I liked how the show depicted the difficulty of the situation as it relates to Hannah’s mental state – the way she rarely asked for help, and in many cases pushed people away, even though on the inside, she was screaming for someone to help her. I’ve been on that side of suicide, too – being the person who KNOWS that this person is in trouble and trying as hard as you can to help them, but also knowing that ultimately, there’s nothing more you can do because it’s their choice.

That’s the hardest part. I’ve been the person who practically forced myself into the house of a withdrawn suicidal friend. I’ve been the person who is frantically sending text messages to someone who posted a goodbye note on social media with no response. I’ve been the person taking on the sole responsibility for someone else’s well-being… and it’s too much. It’s too much to make yourself responsible for another person’s choice of whether they live or die. All you can do is listen. And I suppose my situation is unique… I doubt most people find themselves crossing paths with so many people in that mental state in such a short span of a few years.

13 Reason’s Why also addresses bystander apathy, where people are less likely to offer a victim help when there are other people around. I’ve seen that in action, too. When I was 16, I was at a party at the house of a much older guy from my hometown named Kyle. He was in his twenties, and he was dating a girl my age from the next town over (this sort of thing happened frequently, I grew up in a very small, rural town). This girl – we’d been conditioned not to like her because one of our friends was dating a guy from her school and at some point, she’d made our friend feel threatened in her relationship.
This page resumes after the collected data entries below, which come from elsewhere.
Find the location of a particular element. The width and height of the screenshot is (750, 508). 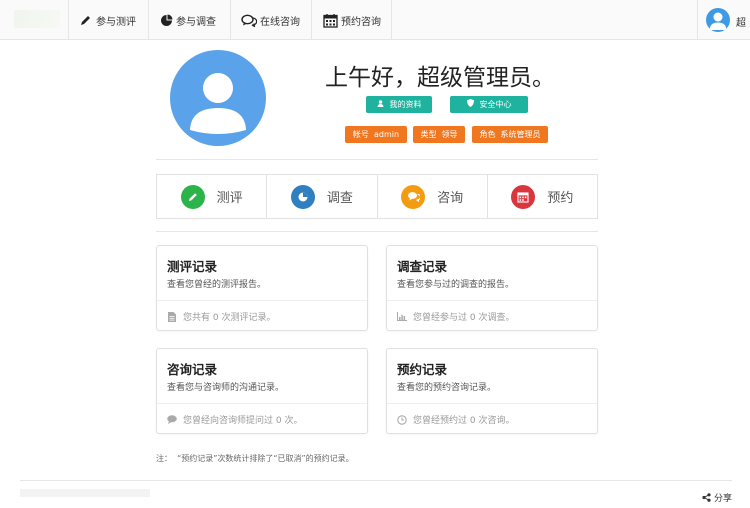

quick-item-label: 咨询 is located at coordinates (450, 198).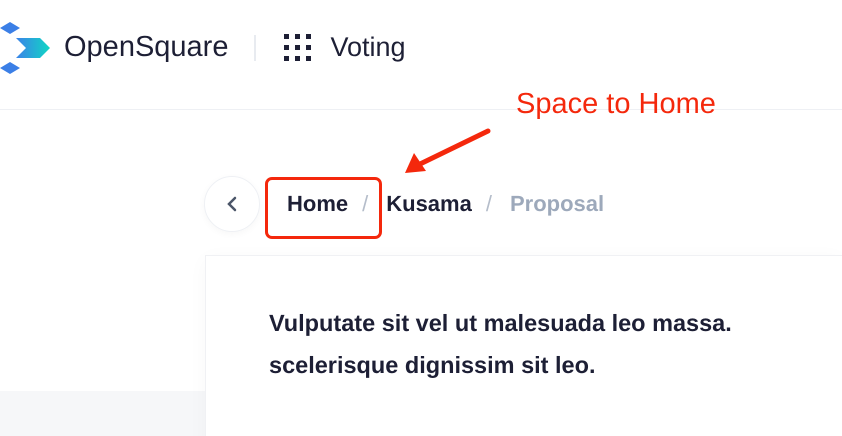 Image resolution: width=842 pixels, height=436 pixels. I want to click on app-name: Voting, so click(368, 48).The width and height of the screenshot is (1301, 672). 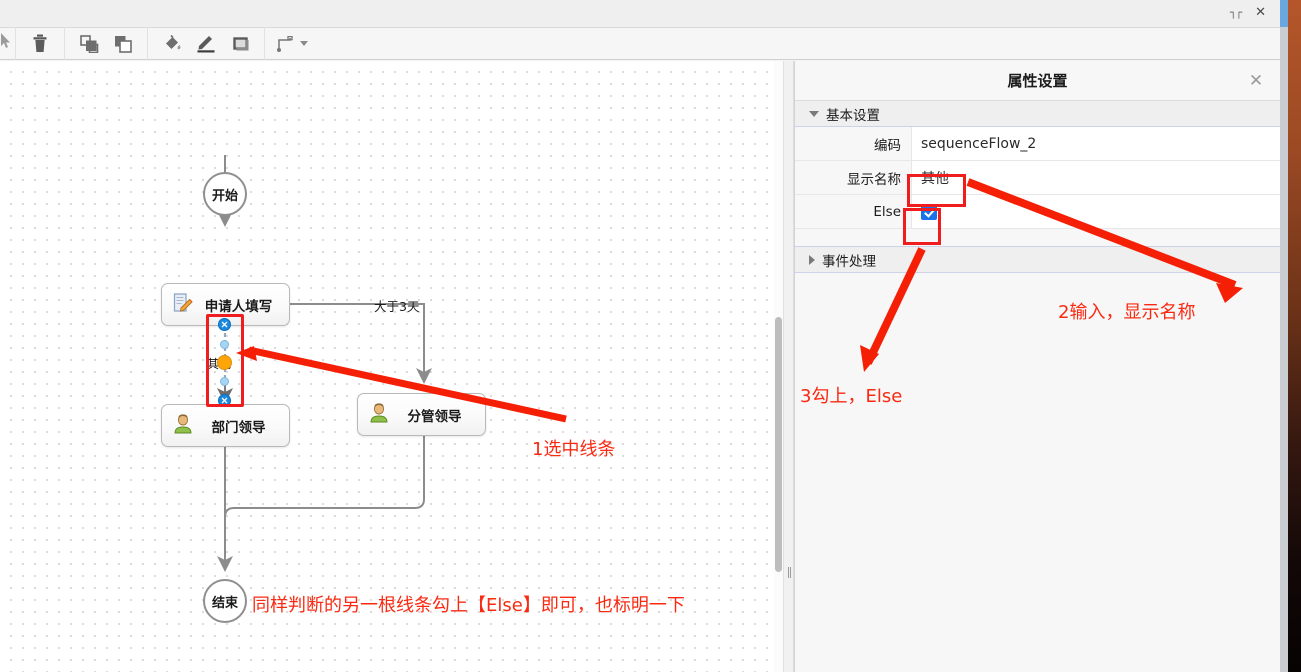 I want to click on section-spacer, so click(x=1038, y=238).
So now, a year or two later, she was dating someone else and we were all sitting in the living room of his house on New Year’s Eve. Several of his friends were there – guys his age – along with us, and everyone was drinking. He was drunk. Too drunk.

I remember four of us sitting at a table playing a card game – myself, an older guy named Jay, and the couple in question. I don’t remember what was said or how it happened, all I remember is Kyle becoming completely belligerent, standing up, reaching across the table and slapping his 16-year-old girlfriend across the face. The room fell dead silent, and no one did anything. I was a 16-year-old girl, too, and a socially awkward, extremely introverted one at that. I was in shock and I didn’t know what to say or do. I wasn’t really friends with Kyle, he was really angry and frankly it was scary and I didn’t think there was much I COULD do. But I do remember looking across the table at Jay – the one person in the room who was Kyle’s equal, the person who was the same age, who did know him – and waiting for him to do something. To say something. But he just sat there and looked down at the table like everyone else.
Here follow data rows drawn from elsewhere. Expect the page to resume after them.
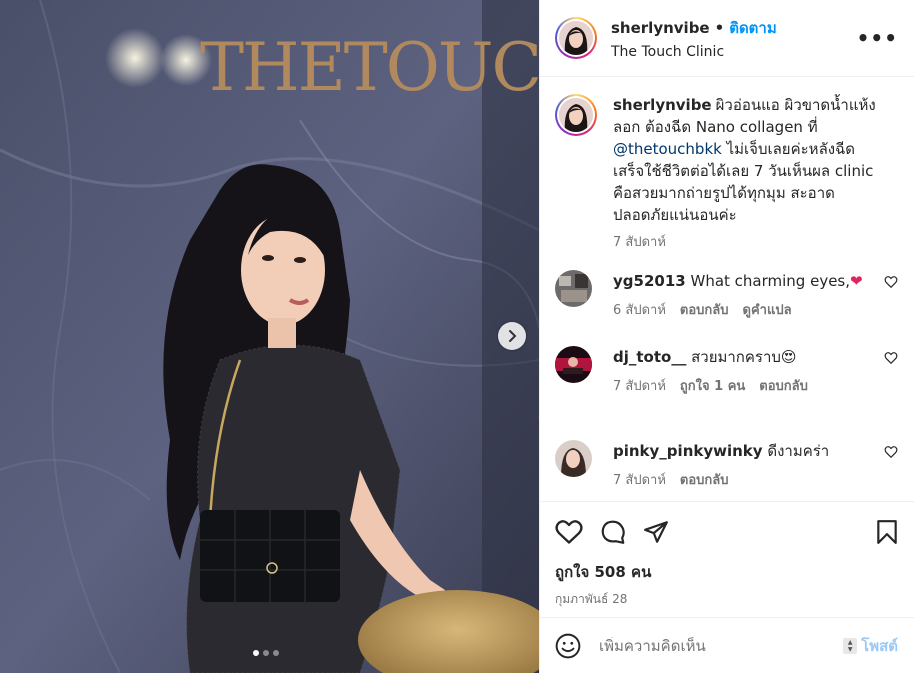 The image size is (914, 673). Describe the element at coordinates (727, 555) in the screenshot. I see `post-actions: ถูกใจ 508 คน กุมภาพันธ์ 28` at that location.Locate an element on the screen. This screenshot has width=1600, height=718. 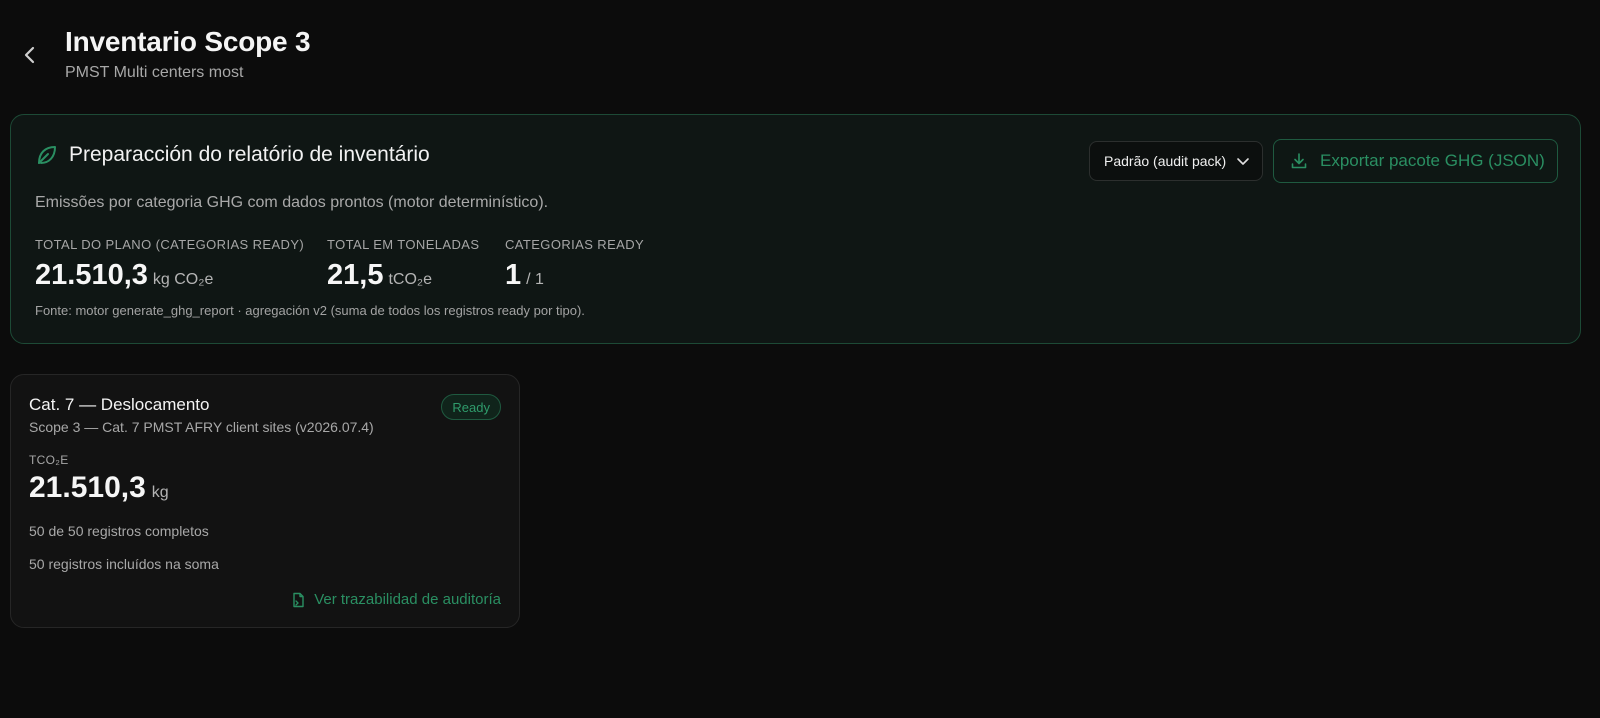
back-button is located at coordinates (29, 57). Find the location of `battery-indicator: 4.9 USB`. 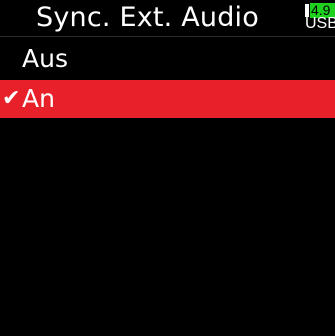

battery-indicator: 4.9 USB is located at coordinates (320, 18).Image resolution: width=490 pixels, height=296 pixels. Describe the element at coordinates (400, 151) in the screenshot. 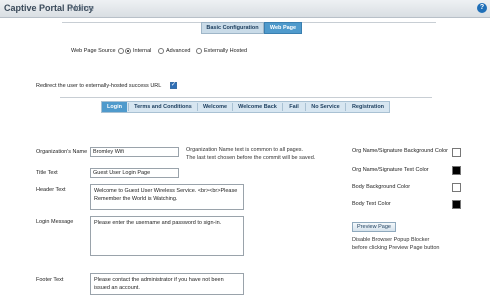

I see `org-bg-color-label: Org Name/Signature Background Color` at that location.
Later that night, a group of us girls took Kyle’s girlfriend back to one of our parents’ house and hid her in the basement while he called incessantly demanding that we give her up. I guess, in the end, we did protect her, as best we could. For the night, anyway.

If you haven’t watched 13 Reasons Why yet, I recommend that you do. It’s real. It’s uncomfortable. And I hope that it spurs the appropriate amount of reflection and social conversation on this very real problem. I don’t know what the answer is. I don’t know that there is an answer…at least not a simple one. It’s a complex problem and it requires a complex, multi-faceted solution, but the beginning of solving it is becoming aware of all of the aspects of it, becoming more sensitive to it, and working toward solutions collectively in small ways.
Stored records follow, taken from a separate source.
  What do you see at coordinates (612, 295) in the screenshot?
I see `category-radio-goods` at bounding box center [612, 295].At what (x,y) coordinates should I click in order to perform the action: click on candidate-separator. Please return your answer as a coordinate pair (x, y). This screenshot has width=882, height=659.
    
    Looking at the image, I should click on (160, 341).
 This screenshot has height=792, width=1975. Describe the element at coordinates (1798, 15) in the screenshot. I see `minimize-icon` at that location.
I just heard a psychologist on the news say that this show should be pulled off the air immediately because it glamorizes suicide and shows that there is no help if you ask for it, and he believes that it will make more teens want to attempt suicide. I don’t think it glamorizes suicide at all. Whether or not it will make teens want to attempt it, I don’t know. But what I do know is that it’s not directed at suicidal teens. It’s directed at the people who stand by and do nothing, and it’s meant to show them the consequences of their apathy, and begs them to do something about it.